Child with CP turned away from day care in Alabama

From WAFF-TV in Alabama:

HUNTSVILLE, Ala. - A woman facing enormous difficulties in finding a daycare for her special needs son is now on a mission for equality. She says her son has been turned down one too many times because he has cerebral palsy.

James Pollard (pictured), 2, is a delightful child, especially when he's in the pool.

"He can do everything a normal 2-year-old can do," said James' mother Mary Ellen Pollard (pictured). "He talks, he laughs, he plays, he colors, he eats Play Doh."

But one thing James can't do is walk. Born two months premature, he has a form of cerebral palsy. The pool is his physical therapy. It's challenging but necessary.

But lately, Mary Ellen Pollard is facing another challenge. Pollard was recently told her son was no longer welcome at the church daycare he'd been attending.

"At first they told me no, but then I brought James so they could see him," she said. "They saw that he moves, they saw that it wasn't medically necessary to have a one-on-one [aide], and they said, 'Let's do a 30-day trial.'"

"The 30 days came and went, everybody said, 'He was wonderful, we love him," Pollard said. "When he missed, they were like, 'Where did he go?' As far as we knew, everything was wonderful."

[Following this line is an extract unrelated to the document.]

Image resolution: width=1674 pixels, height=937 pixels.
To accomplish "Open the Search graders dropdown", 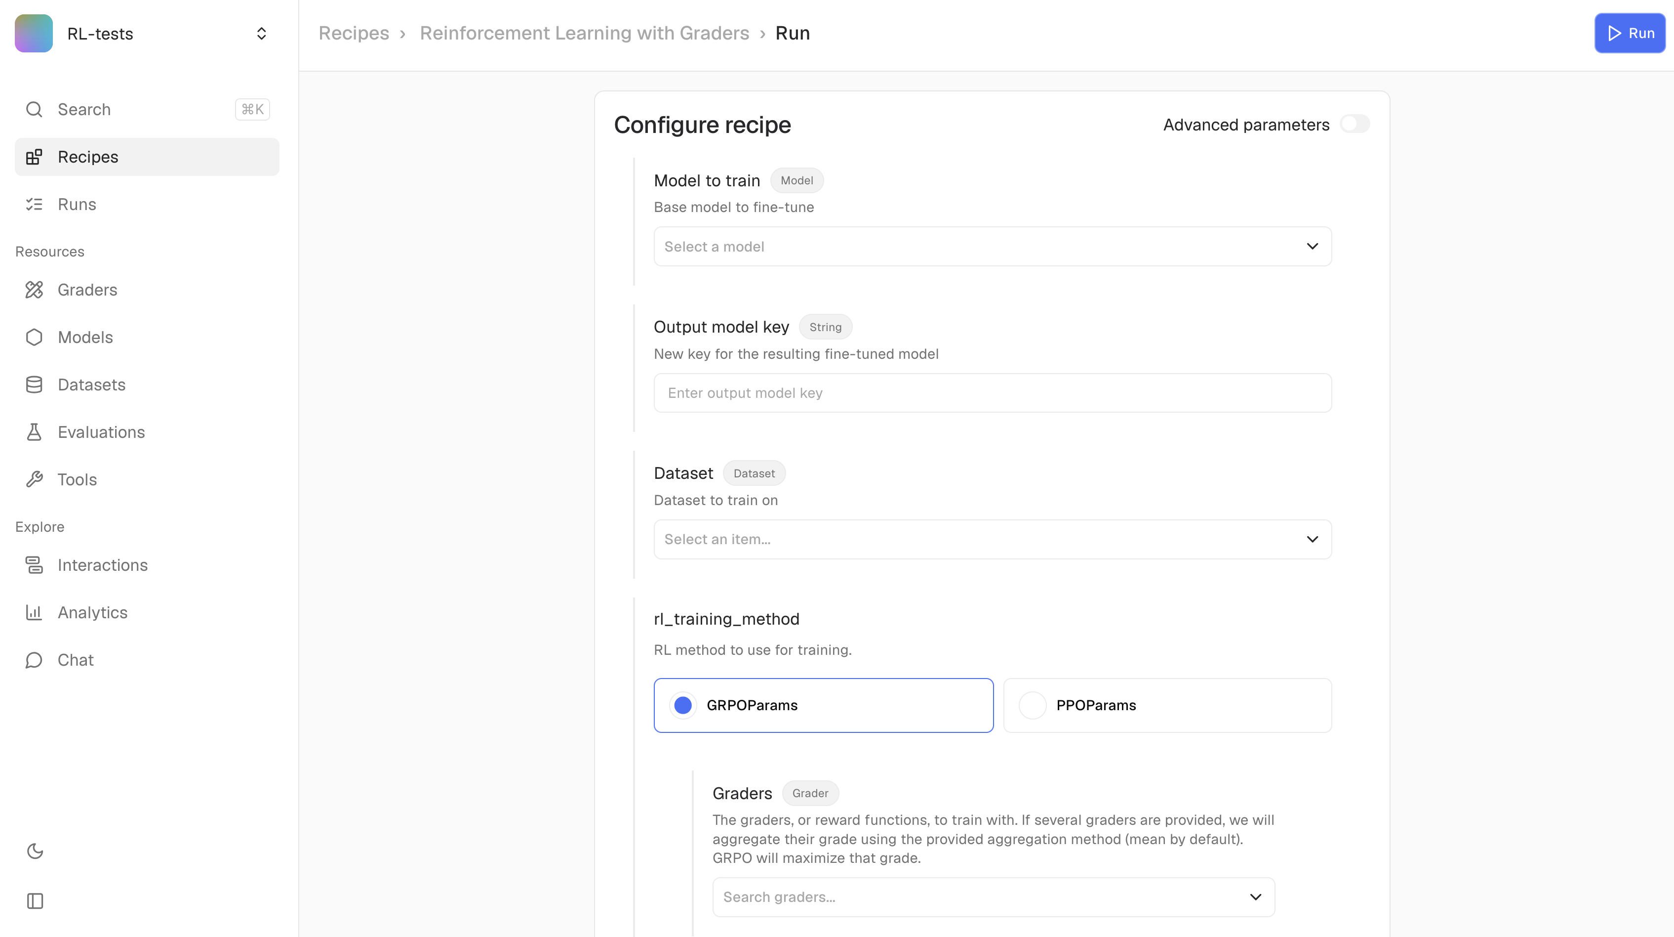I will (993, 897).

But it wasn't. Pollard said she was told the church couldn't care for James any longer. Legally there's nothing she can do.

Day cares run by religious entities do not have to abide by the Americans with Disabilities Act. But sadly, she said she has been turned away by licensed day cares.

"They said, 'No, we don't take special needs children,'" Mary Ellen Pollard said. "Just flat out, even though that's against the ADA laws, they just said that they just don't."

The ADA specifically states licensed day care cannot exclude children with disabilities unless they pose a direct threat to others. Pollard said her son is no threat.

"It was very frustrating," she said. "It was very disheartening to look at my child and he's not wanting. When I see this is everyday, I see that he's a 2-year-old that gets [a lollipop] all over him, he's just a normal kid that just happens to not walk, yet."

For now, Pollard will keep looking for a daycare for her son. In the meantime, it's back to her routine.